Solar-powered motorbikes and tuk-tuks could help women in rural Kenya carry out vital day-to-day tasks thanks to academics at Glasgow Caledonian University.

The researchers have won funding from P4G Pioneering Green Partnerships to help address the lack of affordable transport and energy for women in Kisumu region of Kenya.

Dr Roberto Ramirez-Iniguez, who is leading the 17-month project on behalf of GCU’s SMART Centre, said there are 1.5 million male riders in Kenya, but women do not tend to own or operate vehicles.

He said: “Women themselves require quick modes of transportation for the delivery of goods to and from markets to their home.
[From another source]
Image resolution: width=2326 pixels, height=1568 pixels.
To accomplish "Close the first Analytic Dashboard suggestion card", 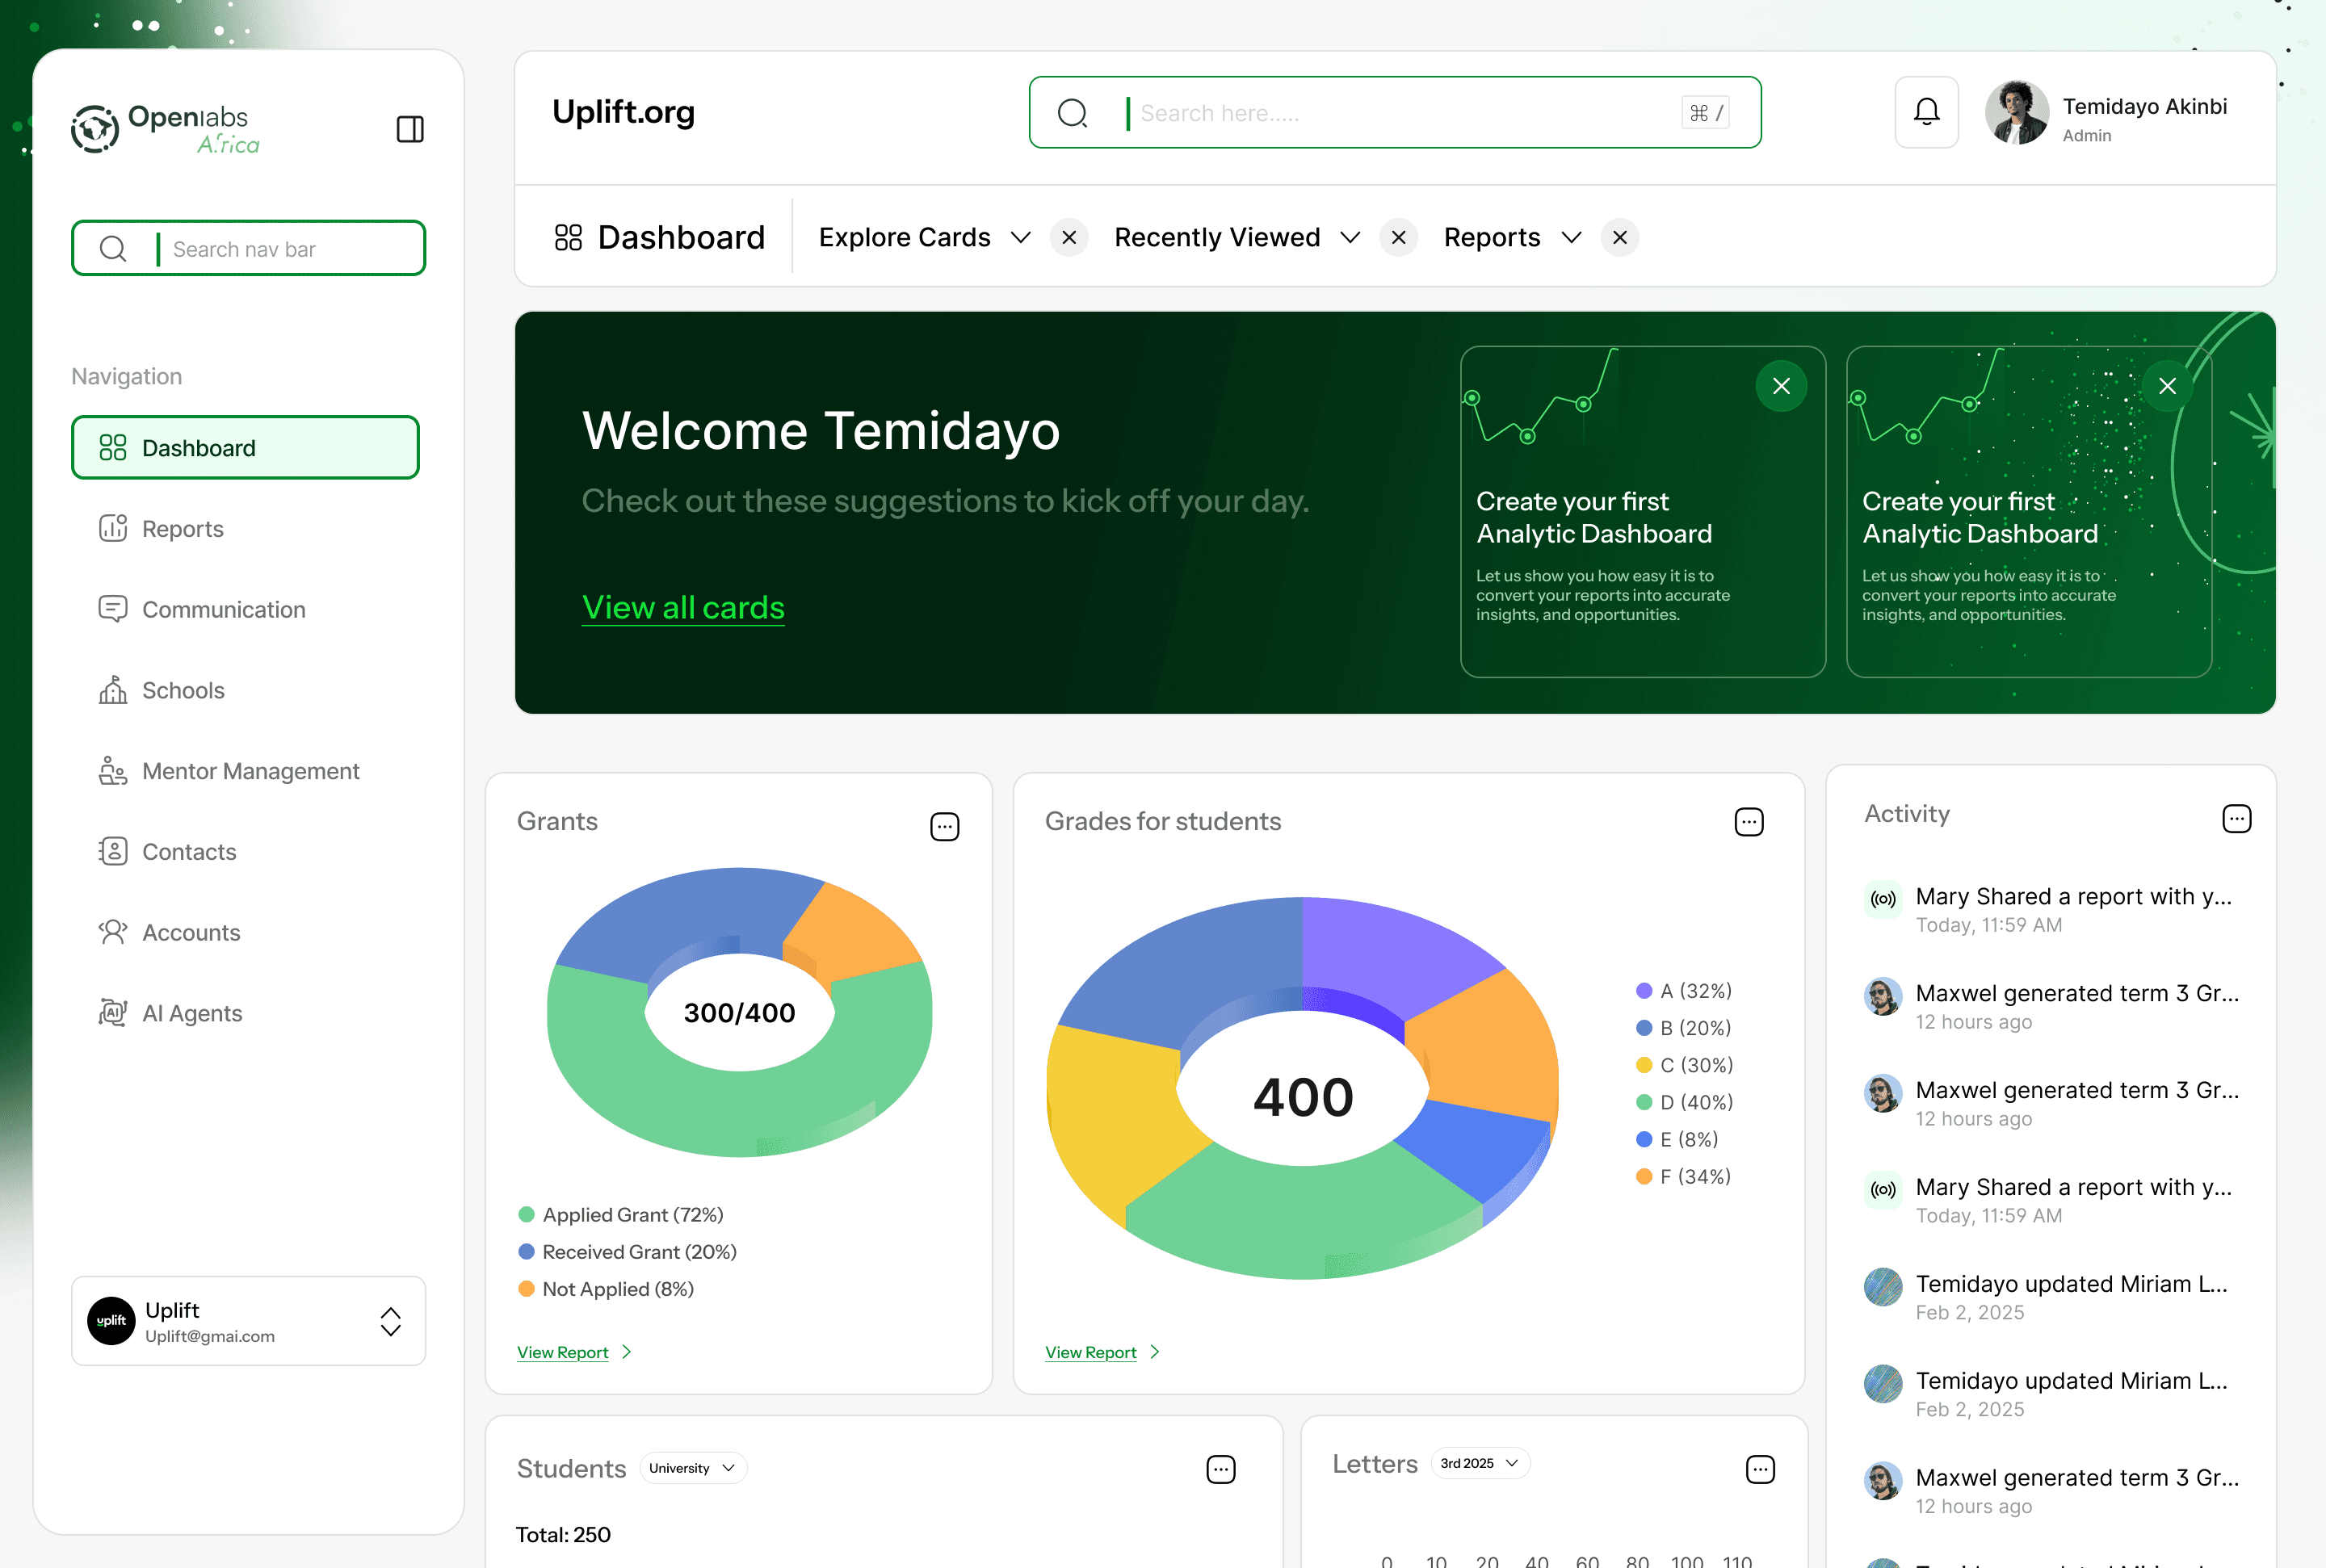I will [1781, 386].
We are devising a way for them to lease e-vehicles and pay for the fully charged batteries, which will enable them to save money on mobility and have access to efficient and clean transport sources.”
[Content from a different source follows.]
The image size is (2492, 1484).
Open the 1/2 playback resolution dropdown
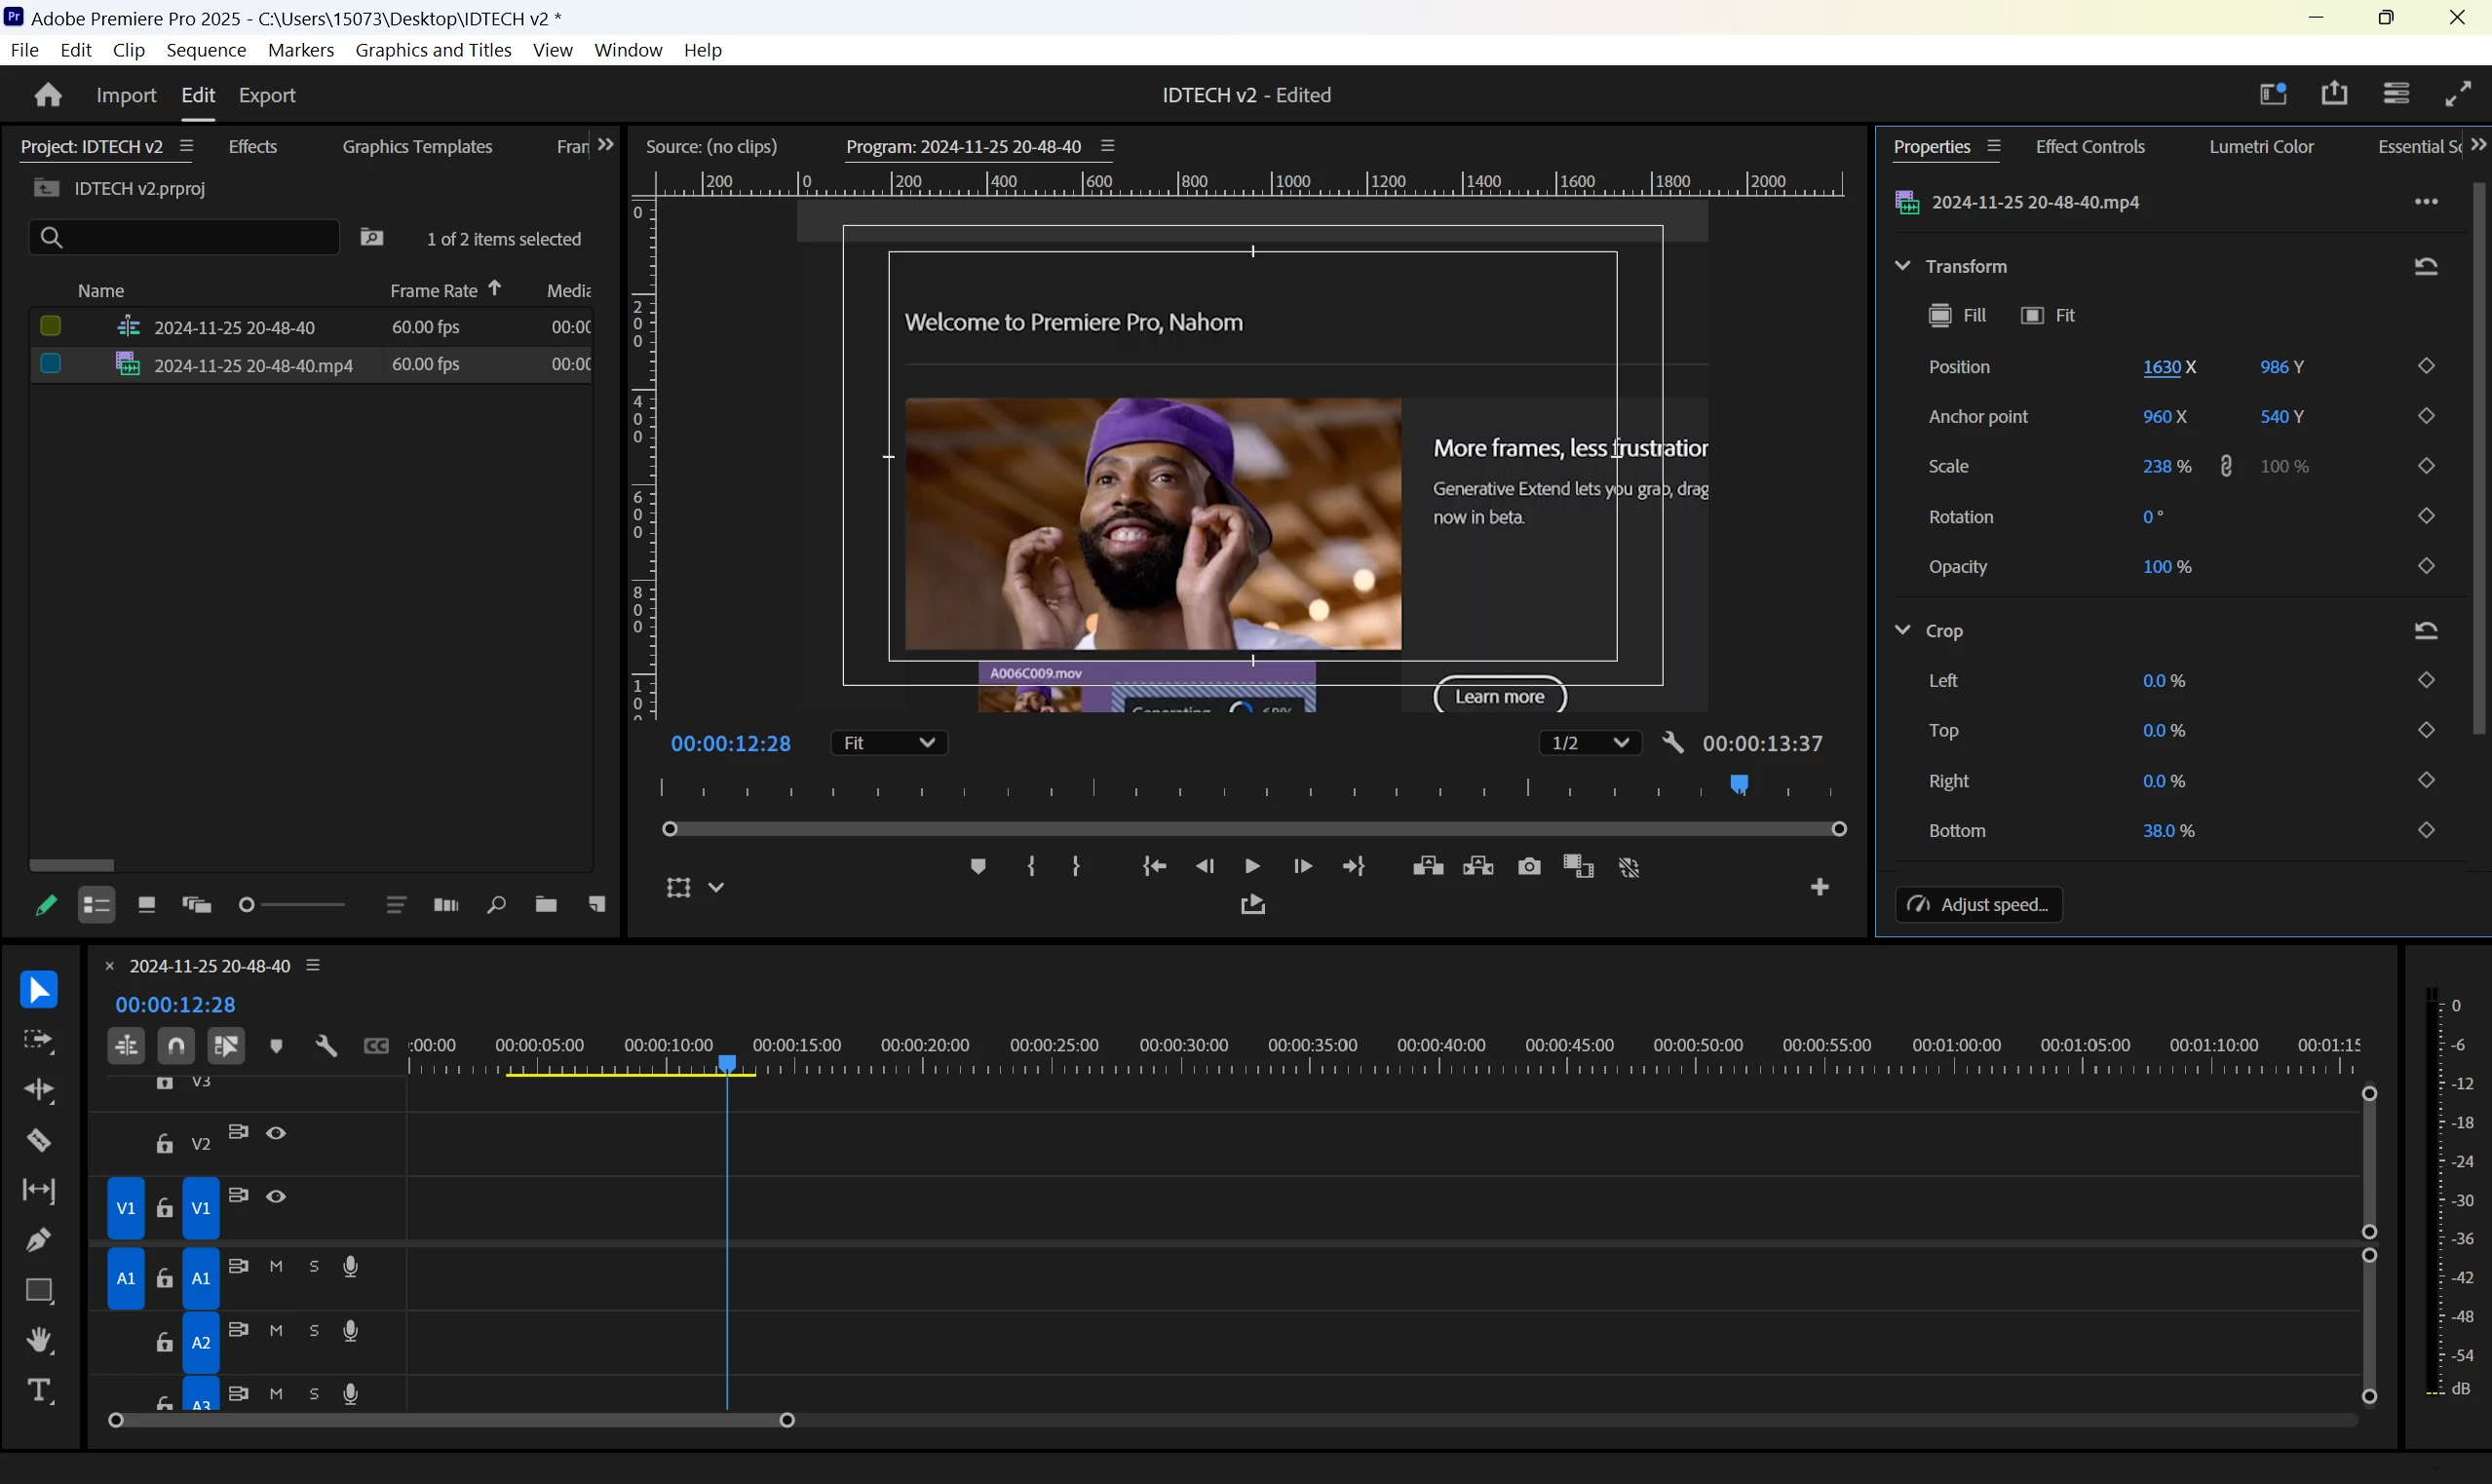tap(1588, 743)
The academic team from GCU, which also includes Professor Mohamed Emad Farrag, will provide training and advice on the design of solar-powered charging hubs and on battery charging for electric motorbikes and electric tuk-tuks, with the solar-powered charging hubs themselves to then be built on location in Kisumu county. Matched funding provided by commercial partners e-Safiri Charging Limited and KIRI EV Limited will be used to fund the hubs.

These will then be piloted in collaboration with the Nyaman Women Group and Solakjilimo, who are non-commercial partners in the project.